Overall, with weapons with matching speed, crit rate appears to not need a full set of simulations -- its effect on WF proc rate can simply be ignored, and flurry uptime merely requires a single run to find the exponent for a certain speed. If the same holds true for unmatched speed situations, then the required data set drops to 20480 runs.
Haste vs. WF Proc rate:
As the graph doesn't make it clear, the jumps are when the speed is (flurried/unflurried): 1.49/1.8, 1.361/1.614, and 1.27/1.49. Luckily, these are exactly where expected. Each individual section is non-linear, but the total variation is under .3% for all of the sections, which is low enough to ignore.
Haste vs. Flurry uptime:
The jumps are at the same points as with the WF proc graph (and are probably caused by the drop in WF procs). The individual sections fit an equation of the form uptime = b + m * haste, with m constant across all of the sections. My copy of Excel is missing the data analysis addin, and I don't really feel like doing a logarithmic regression by hand, so I don't know the exact values.
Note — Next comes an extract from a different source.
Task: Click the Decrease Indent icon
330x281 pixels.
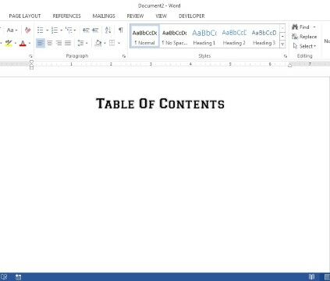Action: click(x=86, y=30)
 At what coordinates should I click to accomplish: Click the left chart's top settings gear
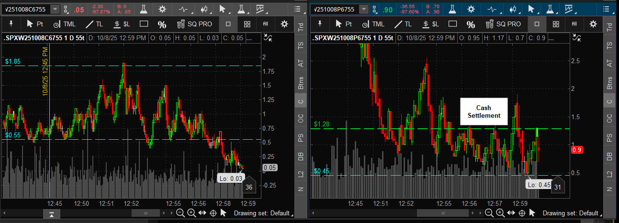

For weapons with matching speed, haste effects appear to need only 5-10 runs to build the complete curve. If unmatched speeds work in the same way, this makes the required data set drop to 6820 runs. In addition, the simulator I'm working with currently takes about 10 seconds per run. This would reduce the total time require to produce a data set down to 19 hours.
There's a lot more that I need to look into still, but it looks like although the interactions between haste effects and windfury are very complicated, it may be possible to simplify or ignore enough of them that it's possible to build a closed formula for shaman dps which is backed by a simulator-generated dataset in a realistic amount of time.